- EXERCISE DIRECTIONS -
In the entries below, locate the line with "Instruction: Toggle map visibility eye button", then give again that line and all lines after it, exactly, with pictures omitted.

- DATA SHOWN -
<<<<

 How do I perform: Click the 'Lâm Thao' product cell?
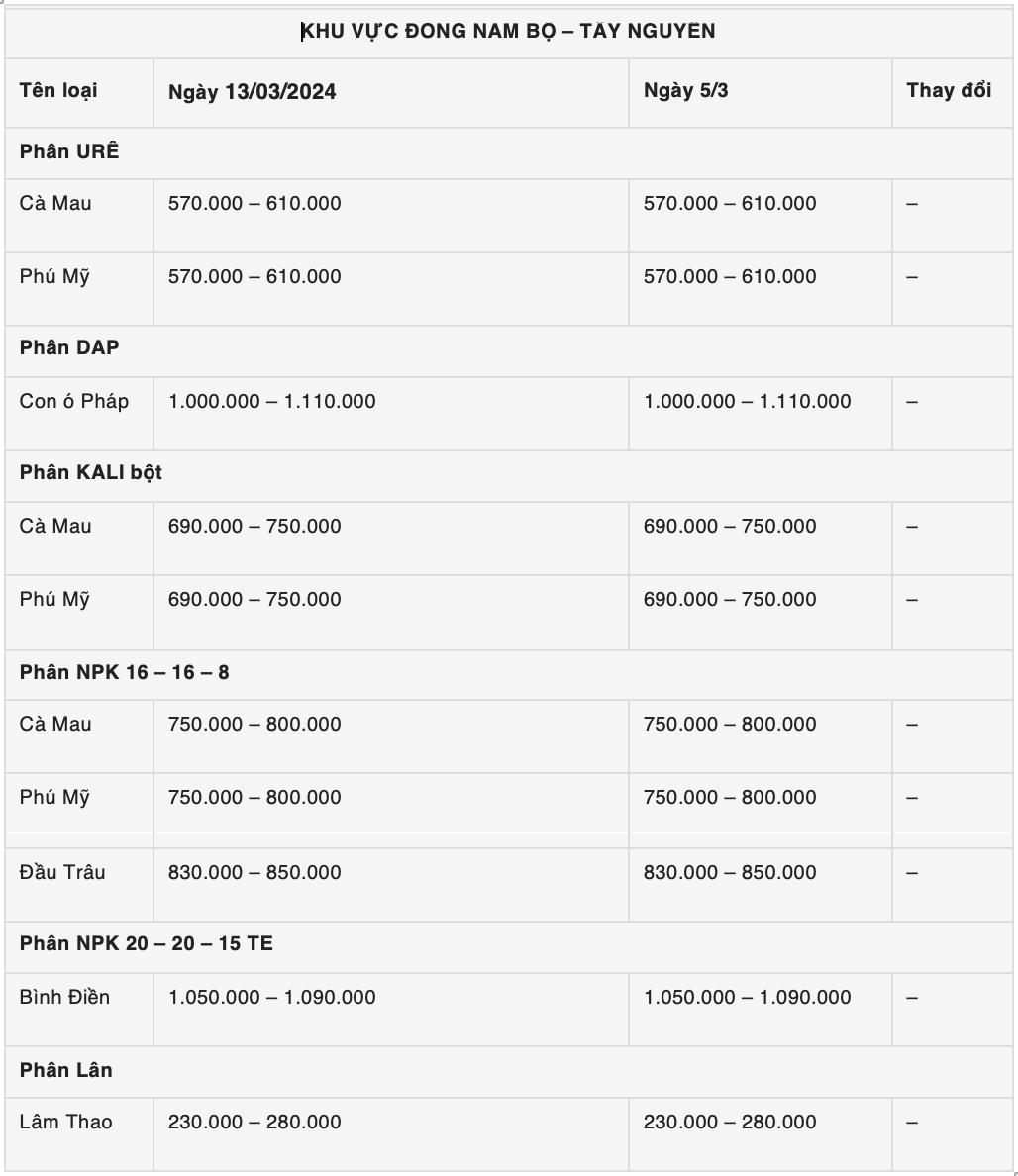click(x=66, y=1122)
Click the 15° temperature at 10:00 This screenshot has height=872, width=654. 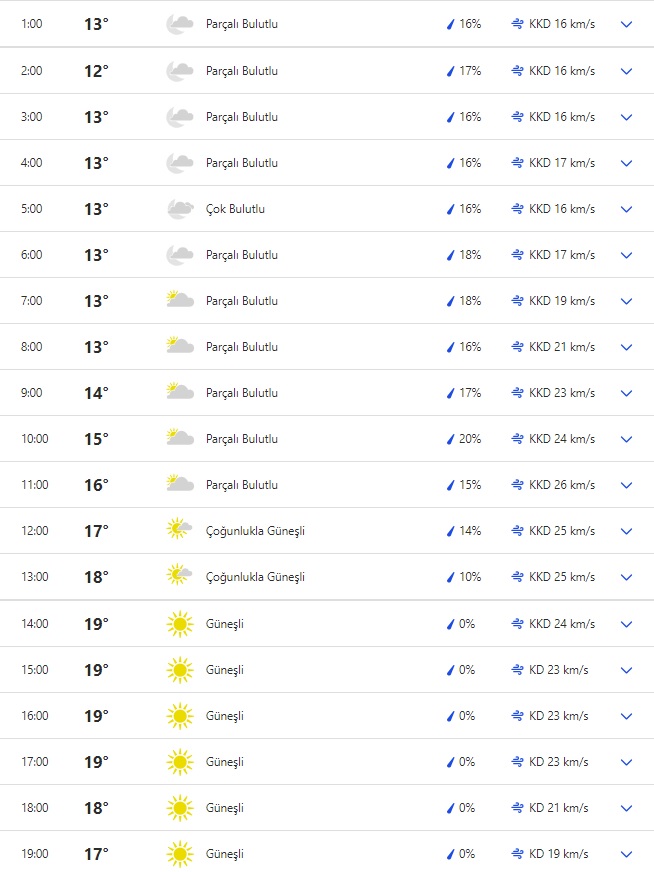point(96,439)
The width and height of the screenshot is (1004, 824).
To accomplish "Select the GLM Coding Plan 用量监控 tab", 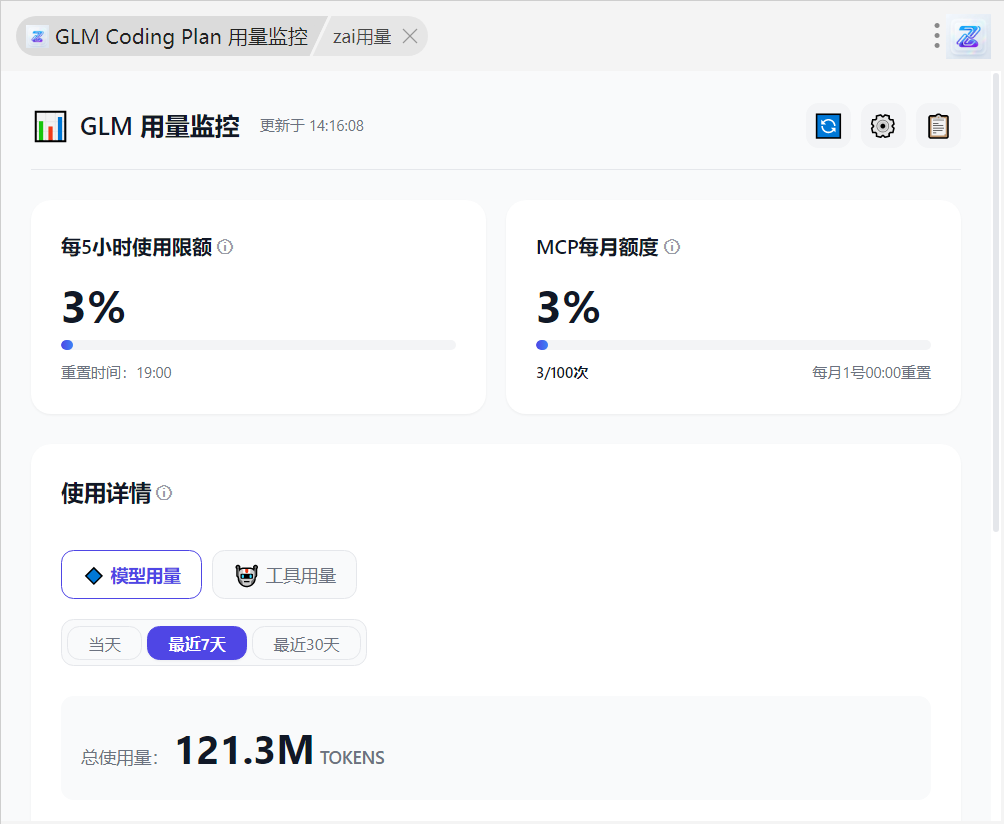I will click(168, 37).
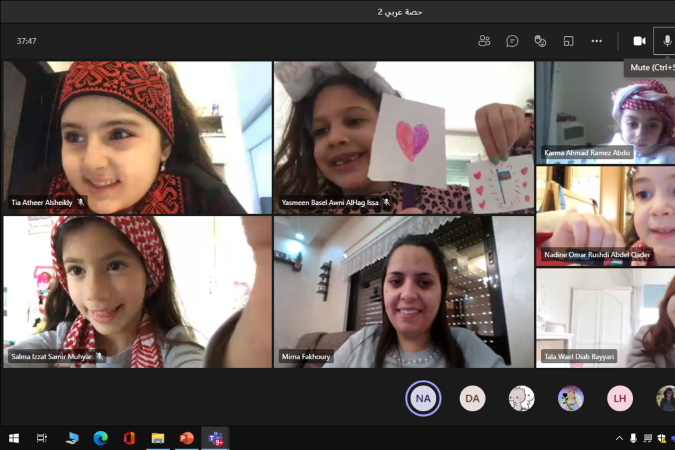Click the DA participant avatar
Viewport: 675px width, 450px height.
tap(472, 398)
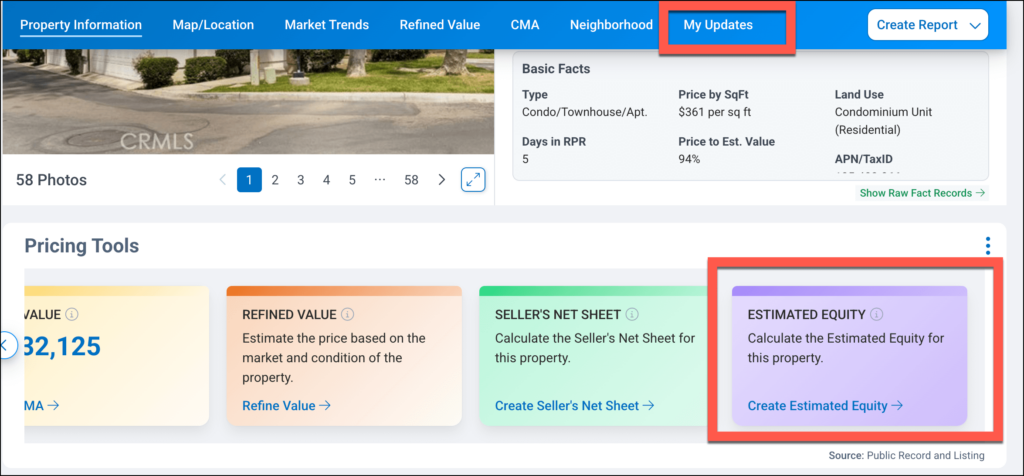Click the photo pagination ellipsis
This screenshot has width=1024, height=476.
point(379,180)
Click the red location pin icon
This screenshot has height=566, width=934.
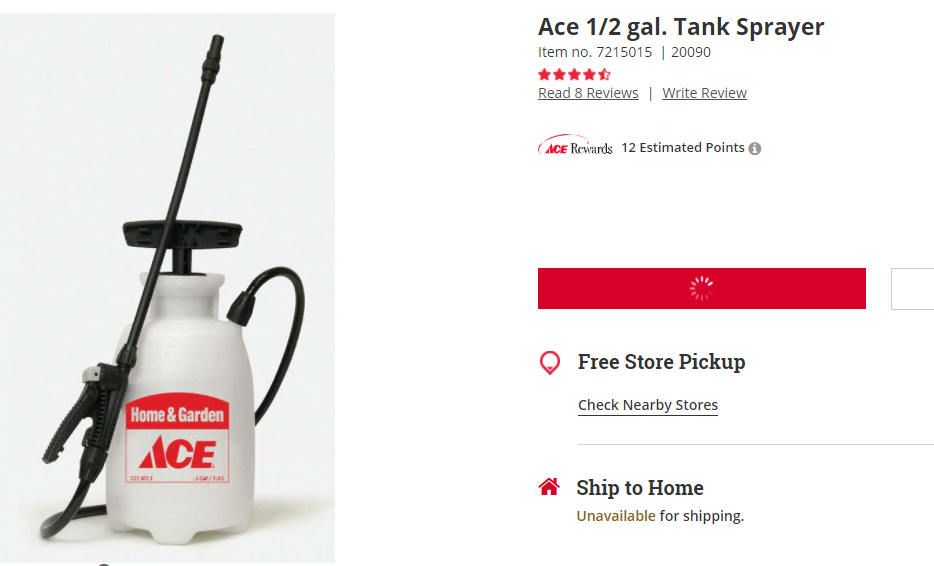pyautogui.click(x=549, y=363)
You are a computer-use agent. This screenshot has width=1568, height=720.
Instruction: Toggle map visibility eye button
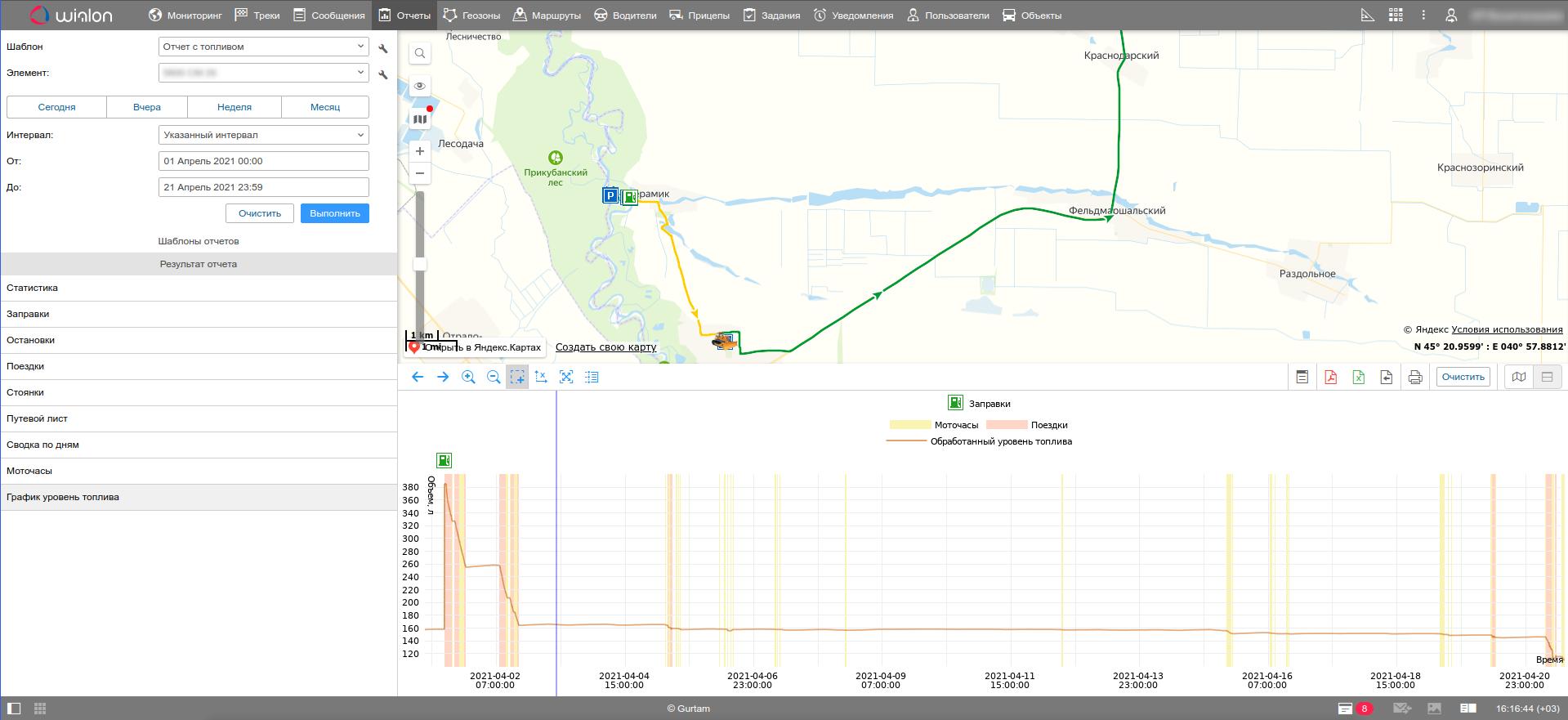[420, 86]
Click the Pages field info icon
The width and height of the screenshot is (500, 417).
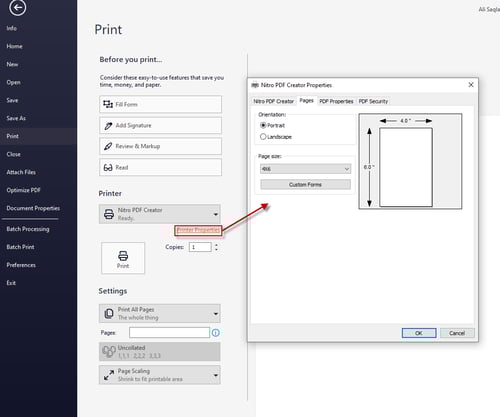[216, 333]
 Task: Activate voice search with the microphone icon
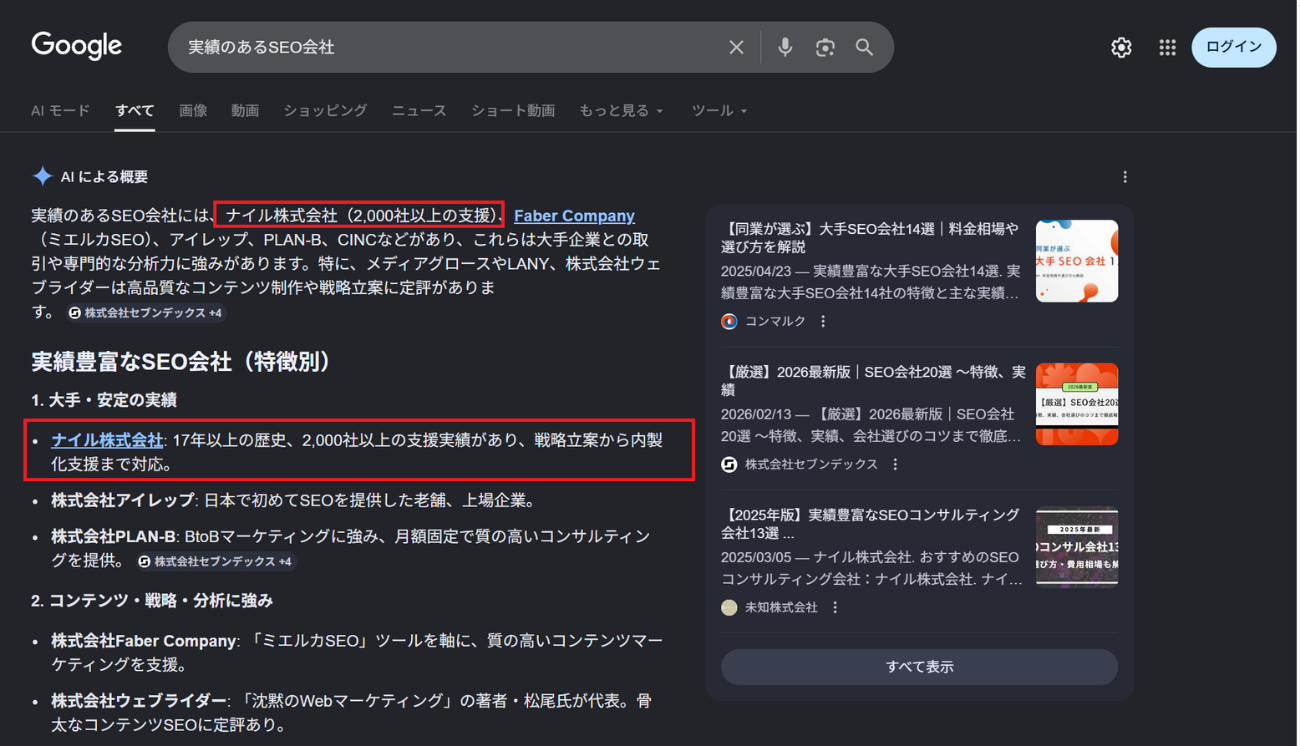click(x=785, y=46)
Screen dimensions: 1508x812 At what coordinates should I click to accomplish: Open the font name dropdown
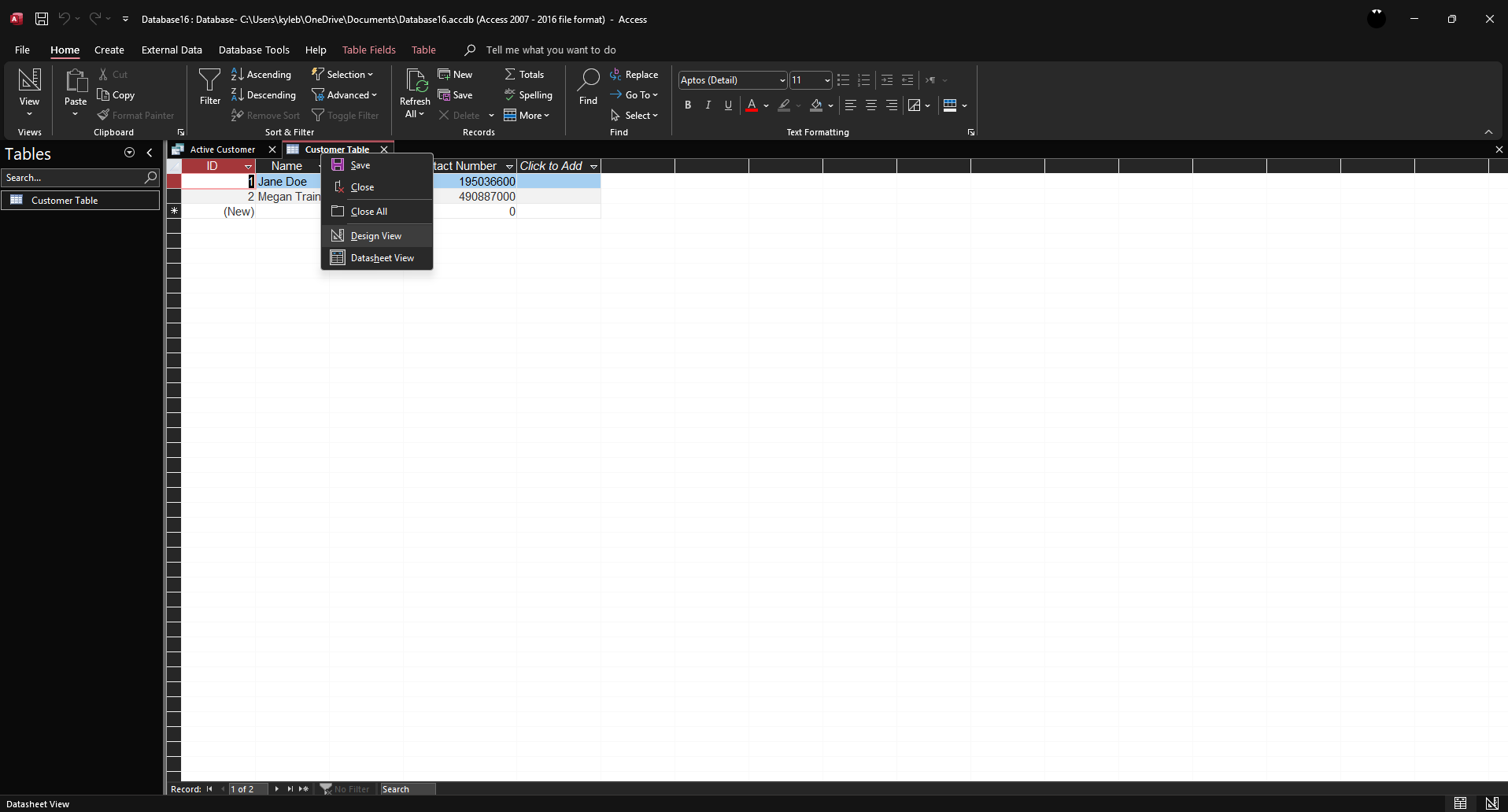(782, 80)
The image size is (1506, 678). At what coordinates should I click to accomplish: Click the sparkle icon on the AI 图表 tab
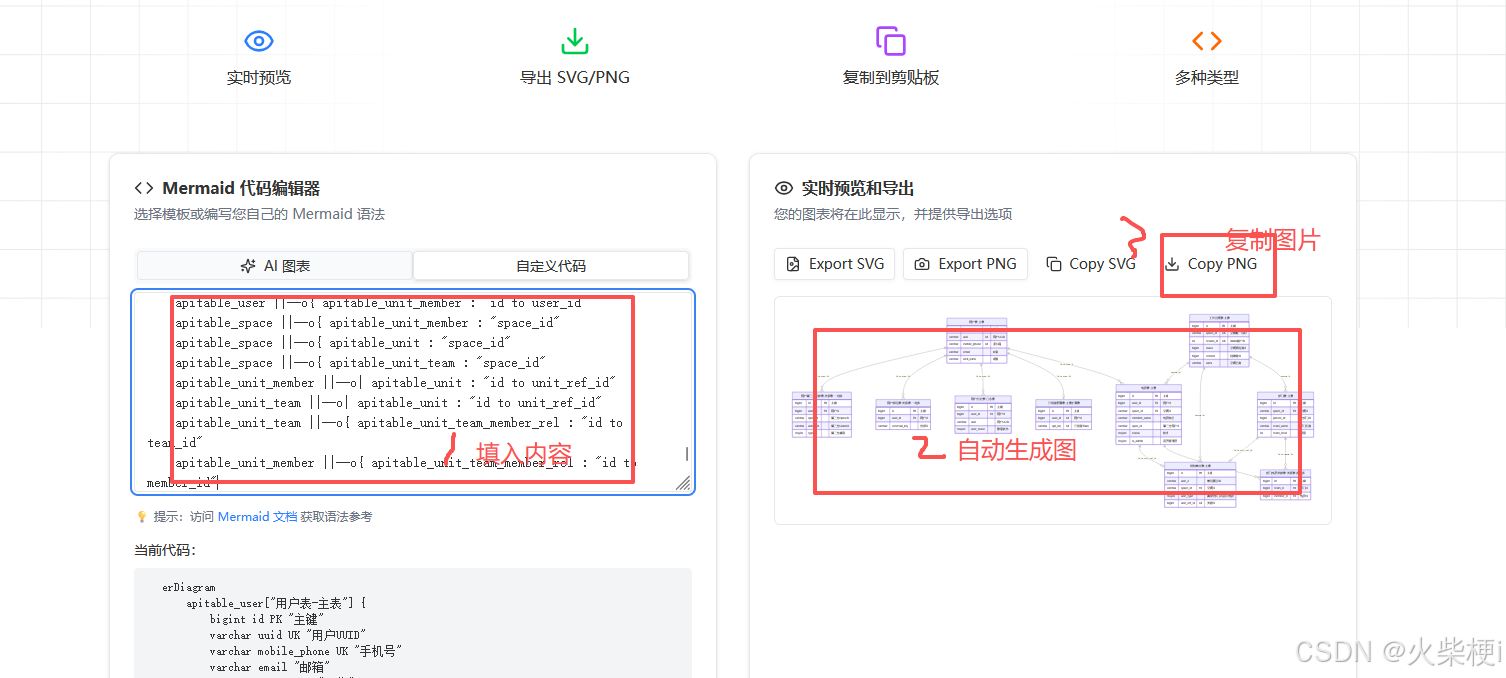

>>>>

- ANSWER BOX -
Instruction: Toggle map visibility eye button
[420, 86]
Click the Pages field info icon
The width and height of the screenshot is (500, 417).
[216, 333]
 Task: Activate voice search with the microphone icon
click(x=785, y=46)
Screen dimensions: 1508x812 At what coordinates should I click to accomplish: Open the font name dropdown
(782, 80)
The image size is (1506, 678). At what coordinates should I click to accomplish: Click the sparkle icon on the AI 图表 tab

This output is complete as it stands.